News & Updates
Now On View: John Holt Broadside and John Hancock Letter
June 26, 2026
Congress declared the United States of America independent on July 2, 1776. Two days later, on July 4, it issued the Declaration of Independence to explain its break from Great Britain. The Declaration justified Congress’s actions with a list of 27 charges against King George III, dissolving the royal authority that long governed and united the colonies.
While the Declaration announced the birth of the United States, it did not create a plan for government. To re-establish law in America, the 13 states began writing constitutions. Congress also drafted the Articles of Confederation to create a national government. The Articles gave war-making and diplomatic authority to an elected Congress but reserved most powers for the states.

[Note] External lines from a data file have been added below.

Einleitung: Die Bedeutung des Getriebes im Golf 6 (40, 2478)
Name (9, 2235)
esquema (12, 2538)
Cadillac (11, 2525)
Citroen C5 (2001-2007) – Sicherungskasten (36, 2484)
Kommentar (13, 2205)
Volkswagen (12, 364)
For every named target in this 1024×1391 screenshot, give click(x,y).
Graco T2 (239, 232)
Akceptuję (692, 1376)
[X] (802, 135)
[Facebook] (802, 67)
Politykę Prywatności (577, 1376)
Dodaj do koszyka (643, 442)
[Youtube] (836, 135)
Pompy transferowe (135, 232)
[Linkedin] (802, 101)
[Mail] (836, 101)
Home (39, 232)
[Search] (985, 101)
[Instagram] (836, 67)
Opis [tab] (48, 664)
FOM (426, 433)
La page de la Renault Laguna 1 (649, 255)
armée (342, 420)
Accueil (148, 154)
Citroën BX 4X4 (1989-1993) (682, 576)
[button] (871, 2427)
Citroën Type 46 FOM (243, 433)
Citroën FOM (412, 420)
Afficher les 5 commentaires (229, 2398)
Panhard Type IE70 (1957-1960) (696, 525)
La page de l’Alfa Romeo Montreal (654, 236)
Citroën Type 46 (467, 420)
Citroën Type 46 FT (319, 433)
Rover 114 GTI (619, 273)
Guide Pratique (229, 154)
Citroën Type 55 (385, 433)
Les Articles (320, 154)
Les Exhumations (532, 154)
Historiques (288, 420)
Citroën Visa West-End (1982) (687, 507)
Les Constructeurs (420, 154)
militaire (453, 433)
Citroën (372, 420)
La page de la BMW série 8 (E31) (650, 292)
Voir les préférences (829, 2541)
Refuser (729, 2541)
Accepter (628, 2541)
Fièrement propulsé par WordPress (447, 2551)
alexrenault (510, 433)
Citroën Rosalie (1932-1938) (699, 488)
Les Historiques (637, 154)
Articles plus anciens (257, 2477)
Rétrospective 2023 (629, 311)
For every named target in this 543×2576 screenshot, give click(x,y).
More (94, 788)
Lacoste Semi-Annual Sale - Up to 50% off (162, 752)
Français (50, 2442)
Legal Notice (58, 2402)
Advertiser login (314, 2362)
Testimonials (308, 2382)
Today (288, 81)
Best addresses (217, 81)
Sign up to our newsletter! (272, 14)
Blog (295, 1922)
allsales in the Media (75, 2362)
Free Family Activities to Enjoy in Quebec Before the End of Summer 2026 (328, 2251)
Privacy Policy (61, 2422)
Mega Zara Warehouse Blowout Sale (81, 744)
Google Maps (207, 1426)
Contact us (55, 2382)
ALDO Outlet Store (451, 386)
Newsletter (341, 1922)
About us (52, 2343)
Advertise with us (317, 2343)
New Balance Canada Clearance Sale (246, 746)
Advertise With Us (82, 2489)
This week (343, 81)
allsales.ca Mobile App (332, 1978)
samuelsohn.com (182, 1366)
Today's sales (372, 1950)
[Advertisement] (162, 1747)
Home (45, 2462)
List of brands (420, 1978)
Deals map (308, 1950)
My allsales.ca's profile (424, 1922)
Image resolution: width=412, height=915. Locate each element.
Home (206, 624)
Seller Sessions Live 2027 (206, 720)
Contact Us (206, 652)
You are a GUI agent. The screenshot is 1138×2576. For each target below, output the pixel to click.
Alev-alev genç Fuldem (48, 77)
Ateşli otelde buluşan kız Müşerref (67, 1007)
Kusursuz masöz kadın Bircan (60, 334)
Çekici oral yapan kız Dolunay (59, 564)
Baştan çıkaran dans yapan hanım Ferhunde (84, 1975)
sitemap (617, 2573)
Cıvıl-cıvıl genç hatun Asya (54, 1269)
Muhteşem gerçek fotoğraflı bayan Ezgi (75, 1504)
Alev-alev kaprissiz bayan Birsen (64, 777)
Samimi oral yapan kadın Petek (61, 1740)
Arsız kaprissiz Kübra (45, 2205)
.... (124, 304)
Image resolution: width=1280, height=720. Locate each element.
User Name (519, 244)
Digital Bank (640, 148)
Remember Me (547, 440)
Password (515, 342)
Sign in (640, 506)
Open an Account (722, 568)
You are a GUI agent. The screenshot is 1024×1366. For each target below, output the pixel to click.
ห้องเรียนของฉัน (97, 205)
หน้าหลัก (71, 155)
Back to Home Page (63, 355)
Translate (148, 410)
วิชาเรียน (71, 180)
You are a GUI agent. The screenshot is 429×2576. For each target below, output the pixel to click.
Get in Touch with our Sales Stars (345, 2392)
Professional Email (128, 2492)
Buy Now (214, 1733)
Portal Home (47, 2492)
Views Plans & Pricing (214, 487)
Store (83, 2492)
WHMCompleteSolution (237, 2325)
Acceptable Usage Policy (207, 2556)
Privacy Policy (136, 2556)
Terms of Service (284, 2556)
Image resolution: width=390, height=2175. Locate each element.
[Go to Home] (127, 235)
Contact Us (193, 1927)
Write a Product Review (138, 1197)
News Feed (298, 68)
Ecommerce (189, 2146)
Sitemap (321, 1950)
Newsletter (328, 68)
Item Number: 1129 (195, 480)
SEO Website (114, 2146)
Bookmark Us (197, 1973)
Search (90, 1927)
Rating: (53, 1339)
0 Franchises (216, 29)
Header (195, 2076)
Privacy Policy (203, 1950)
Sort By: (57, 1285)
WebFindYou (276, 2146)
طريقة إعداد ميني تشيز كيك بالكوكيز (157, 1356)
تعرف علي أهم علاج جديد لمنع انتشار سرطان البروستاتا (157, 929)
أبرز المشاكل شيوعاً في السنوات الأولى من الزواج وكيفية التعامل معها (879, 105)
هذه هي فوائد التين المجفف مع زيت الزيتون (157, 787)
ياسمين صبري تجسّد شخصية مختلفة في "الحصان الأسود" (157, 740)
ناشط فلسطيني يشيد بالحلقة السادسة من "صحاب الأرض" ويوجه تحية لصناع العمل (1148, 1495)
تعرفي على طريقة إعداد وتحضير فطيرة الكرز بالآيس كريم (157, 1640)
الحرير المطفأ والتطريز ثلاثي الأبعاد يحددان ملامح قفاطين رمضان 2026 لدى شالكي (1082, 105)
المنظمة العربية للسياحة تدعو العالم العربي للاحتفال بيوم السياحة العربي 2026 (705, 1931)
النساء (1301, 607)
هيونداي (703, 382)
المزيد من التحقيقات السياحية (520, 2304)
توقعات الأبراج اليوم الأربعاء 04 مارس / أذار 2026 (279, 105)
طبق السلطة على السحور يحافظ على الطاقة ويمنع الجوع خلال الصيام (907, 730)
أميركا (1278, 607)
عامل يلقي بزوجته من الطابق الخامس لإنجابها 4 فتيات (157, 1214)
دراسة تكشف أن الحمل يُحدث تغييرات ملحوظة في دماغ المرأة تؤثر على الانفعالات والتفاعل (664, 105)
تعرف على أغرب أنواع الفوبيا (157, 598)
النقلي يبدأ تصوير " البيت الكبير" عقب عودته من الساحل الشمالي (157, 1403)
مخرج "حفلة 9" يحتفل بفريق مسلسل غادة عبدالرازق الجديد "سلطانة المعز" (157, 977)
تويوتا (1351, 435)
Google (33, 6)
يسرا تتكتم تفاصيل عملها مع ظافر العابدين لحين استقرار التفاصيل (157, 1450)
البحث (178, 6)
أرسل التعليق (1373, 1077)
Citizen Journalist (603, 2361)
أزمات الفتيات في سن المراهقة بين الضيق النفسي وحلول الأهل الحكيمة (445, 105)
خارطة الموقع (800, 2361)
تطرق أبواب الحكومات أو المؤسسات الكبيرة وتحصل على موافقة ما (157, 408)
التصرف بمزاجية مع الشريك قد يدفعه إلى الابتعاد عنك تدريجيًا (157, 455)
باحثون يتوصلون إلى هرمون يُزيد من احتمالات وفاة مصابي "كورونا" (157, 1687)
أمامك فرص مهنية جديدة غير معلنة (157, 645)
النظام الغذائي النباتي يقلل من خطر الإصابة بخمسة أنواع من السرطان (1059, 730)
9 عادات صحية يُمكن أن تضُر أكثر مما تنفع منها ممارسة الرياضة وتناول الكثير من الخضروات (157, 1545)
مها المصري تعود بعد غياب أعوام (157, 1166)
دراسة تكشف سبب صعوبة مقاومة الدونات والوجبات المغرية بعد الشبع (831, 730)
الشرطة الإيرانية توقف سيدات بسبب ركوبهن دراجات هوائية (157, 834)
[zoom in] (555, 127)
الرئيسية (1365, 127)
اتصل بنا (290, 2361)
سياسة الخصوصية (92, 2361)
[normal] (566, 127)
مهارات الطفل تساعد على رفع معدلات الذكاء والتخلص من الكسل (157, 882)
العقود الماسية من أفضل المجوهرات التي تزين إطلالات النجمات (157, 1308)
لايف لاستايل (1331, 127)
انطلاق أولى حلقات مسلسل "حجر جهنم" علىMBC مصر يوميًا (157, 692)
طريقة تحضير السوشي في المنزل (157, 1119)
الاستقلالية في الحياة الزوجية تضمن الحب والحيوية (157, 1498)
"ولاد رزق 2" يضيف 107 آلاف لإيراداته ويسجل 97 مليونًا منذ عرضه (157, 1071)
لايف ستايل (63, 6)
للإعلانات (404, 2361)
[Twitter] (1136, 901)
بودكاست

The Articles of Confederation were adopted by Congress in November 1777 (and officially ratified in 1781). Congress operated under the Articles from 1777 to 1789, when the Federal Constitution was adopted.
Just in time for July 4th, the Museum has added a new broadside of the Declaration of Independence and a letter from John Hancock to the Ezekiel Holt Russell broadside and reproduction Syng inkstand already on display in the Declaration of Independence gallery.
Letter
On July 8, 1776, the same day as the first public reading of the Declaration of Independence in Philadelphia, John Hancock mailed the first printings of the revolutionary document. Sending the Declaration to governors of the states, generals of the Continental Army, and foreign dignitaries was part of his duty as president of the Continental Congress. Hancock mailed this letter to Georgia and announced that “Congress have judged it necessary to dissolve all Connection between Great Britain and the American Colonies, and to declare them free and independence states, as you will perceive by the enclosed Declaration.”
Declaration of Independence Broadside
Despite the positive outcome of the Continental Congress’s motion for independence on July 2, 1776, the delegates representing New York abstained from the vote. The New York Provincial Congress did not authorize their representatives to endorse separation from Great Britain until July 9, 1776—the final colony to do so.
John Holt, a printer working in New York City, created 500 broadsides of the now-unanimous Declaration. Holt’s printing included the official statement about New York’s support for independence. Copies were sent to the Continental Congress and to government officials across New York.